Recorrente em sua obra, o tema joyciano dos céus fica mais fascinante se considerar que as protagonistas de “Os mortos”, Ulysses e do drama Exiliados são inspiradas na figura da mulher de James Joyce, o que permite supor que seus lados masculinos estão inspirados na figura real do companheiro de Nora Barnacle. Isso permite supor que o romancista e sua companheira, igual às personagens joycianas, enfrentaram uma luta semelhante contra os céus, que venceram graças a uma dolorosa reeducação sentimental: a uma crítica interior dos valores que haviam sido impostos por sua religião e sua cultura.

Para provar poderíamos reler as Cartas a Nora: as missivas que Joyce escreveu para sua companheira quando estavam distantes um do outro. Além de seu jovial tom essas libertinas linhas revelam uma radical mudança de valores com respeito ao feminino, que não é agora valorizado em função de sua passiva “pureza” mas pelo contrário: de sua vitalidade, picardia e sua ativa sensualidade. Para Joyce era muito mais sedutor o “impuro”, e ambos preferem umas intimidades manchadas (isto é, vivas e reais) que um coração imaculado (isto é, desajeitado e incompleto). Amar uma mulher por sua impureza e não por sua forçada inocência torna-se assim um ato licencioso e rebelde que transgrede nossos preconceitos sobre a virtude feminina.
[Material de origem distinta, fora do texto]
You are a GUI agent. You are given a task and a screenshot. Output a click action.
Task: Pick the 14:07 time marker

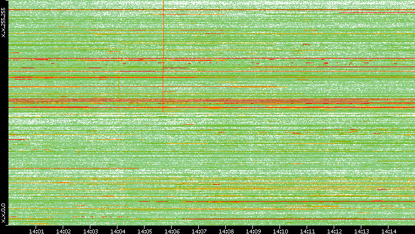(x=199, y=231)
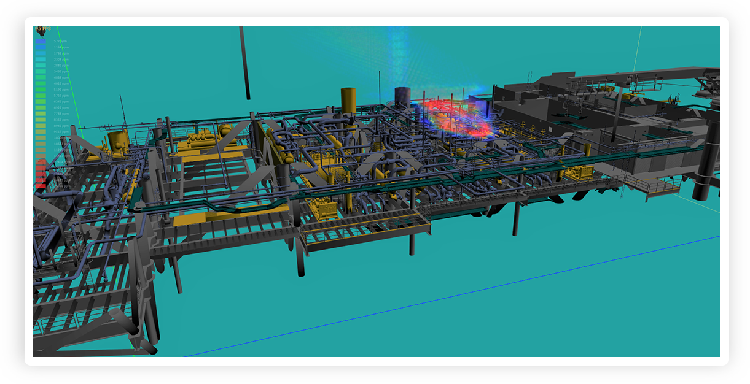Click the 2308 ppm cyan legend swatch
The width and height of the screenshot is (750, 384).
click(x=41, y=59)
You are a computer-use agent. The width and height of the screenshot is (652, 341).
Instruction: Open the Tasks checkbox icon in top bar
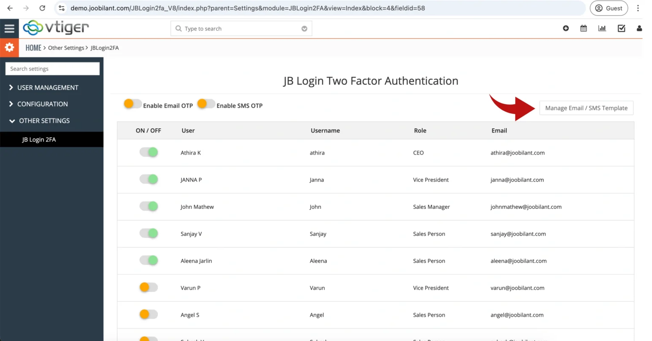(621, 28)
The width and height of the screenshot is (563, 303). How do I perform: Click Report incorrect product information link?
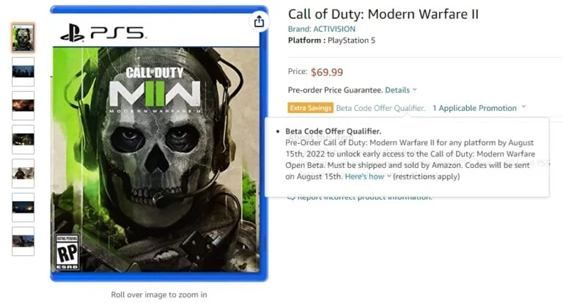point(364,197)
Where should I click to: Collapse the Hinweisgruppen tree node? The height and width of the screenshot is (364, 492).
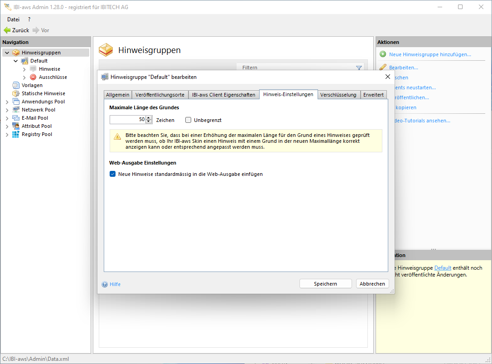[x=7, y=53]
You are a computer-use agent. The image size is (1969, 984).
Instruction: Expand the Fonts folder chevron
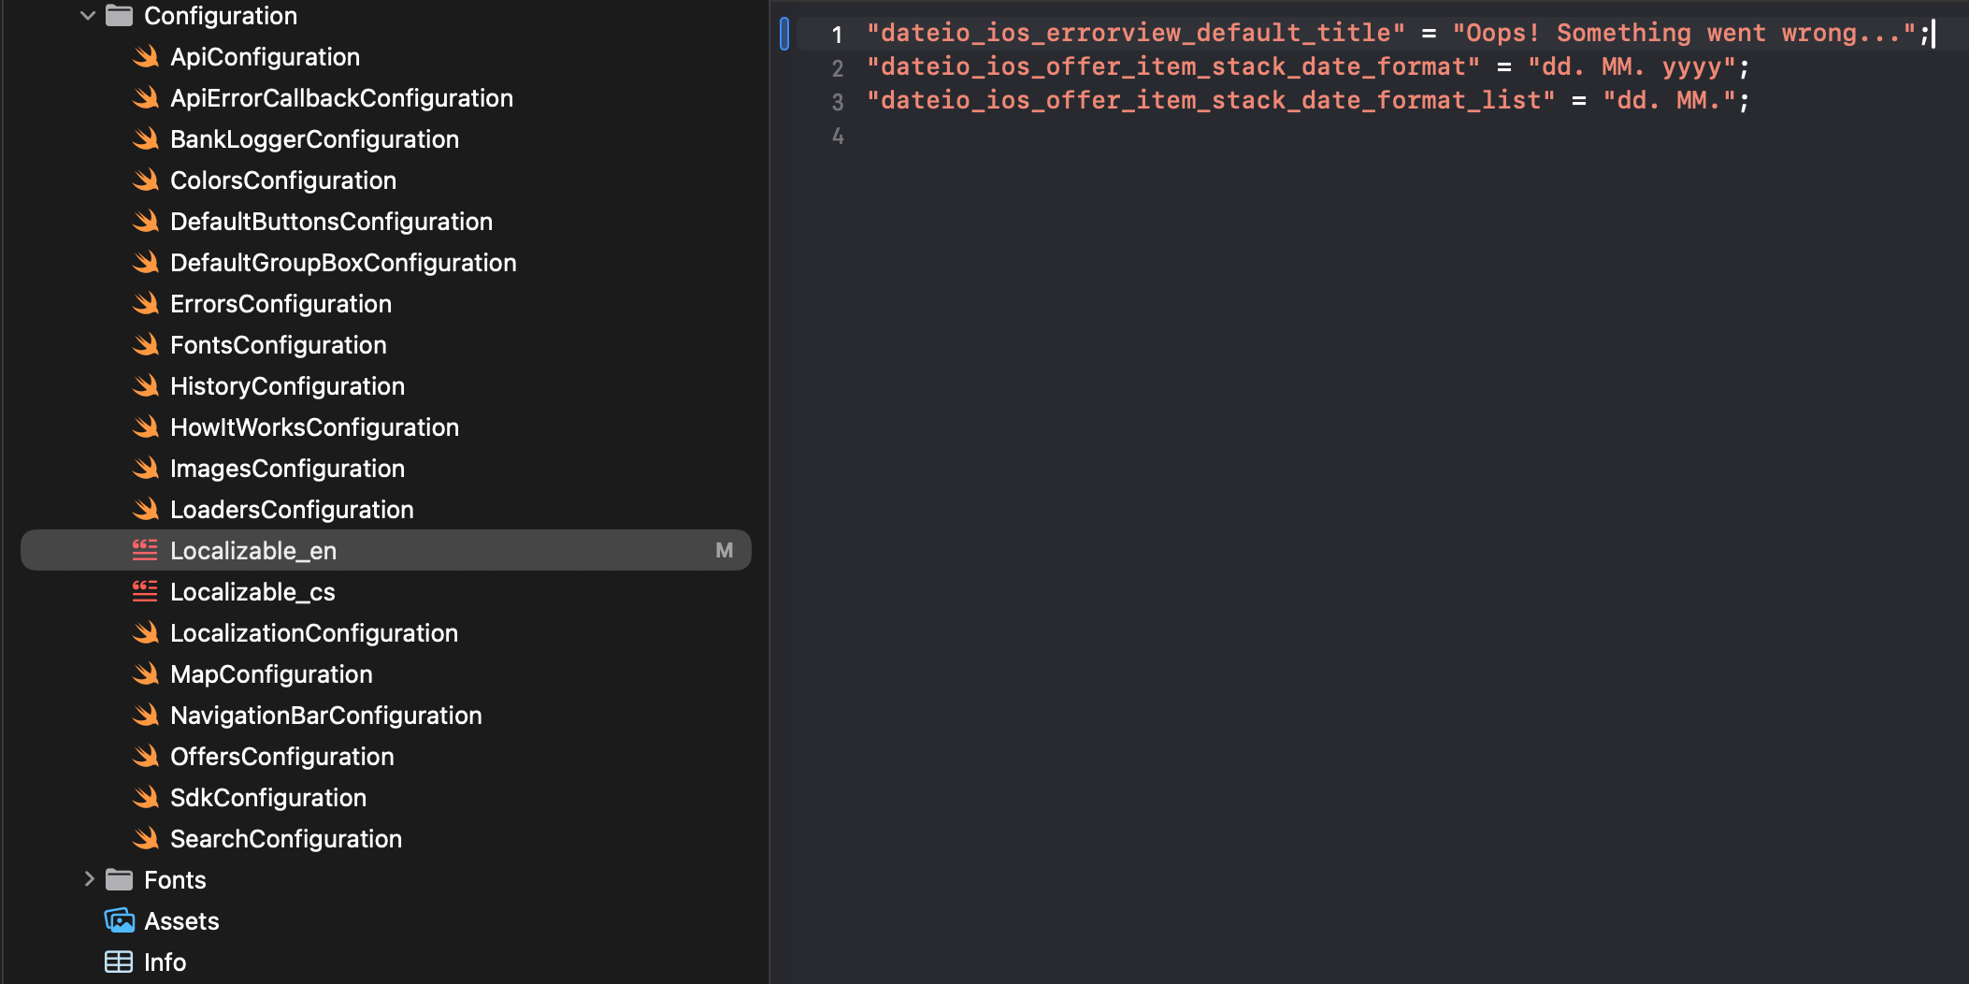89,879

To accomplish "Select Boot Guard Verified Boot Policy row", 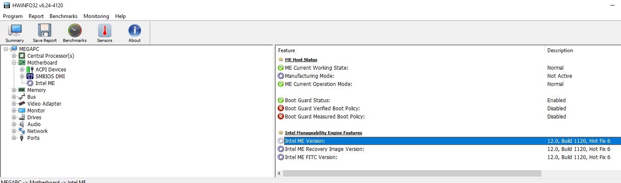I will (322, 109).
Poderia escrever-se um livro sobre o tema, sem dúvida, e mais se recordamos a intensa relação entre Joyce e sua filha Lucia: como pai ou filho, poeta ou amante, Joyce foi sempre consciente do poder do feminino. Sem importar nosso gênero, um “imponderável” umbigo nos une ao ventre de Eva, nossa mãe Terra, nossa Anima telúrica, nossa Deusa Mãe. Este omphalos ou umbigo mítico que nos reconcilia com a Anima é um vínculo frágil que destrói toda vez que somos cegados pelos céus ou o afã da sujeição. Para restaurar esse umbigo mítico, Joyce colocou em marcha a sutil maquinaria de sua narrativa, até conquista uma compreensão mais lúcida da mulher concreta, de carne e osso, que deve ser amada em novas condições de liberdade, igualdade, e sobretudo, de empática fraternidade.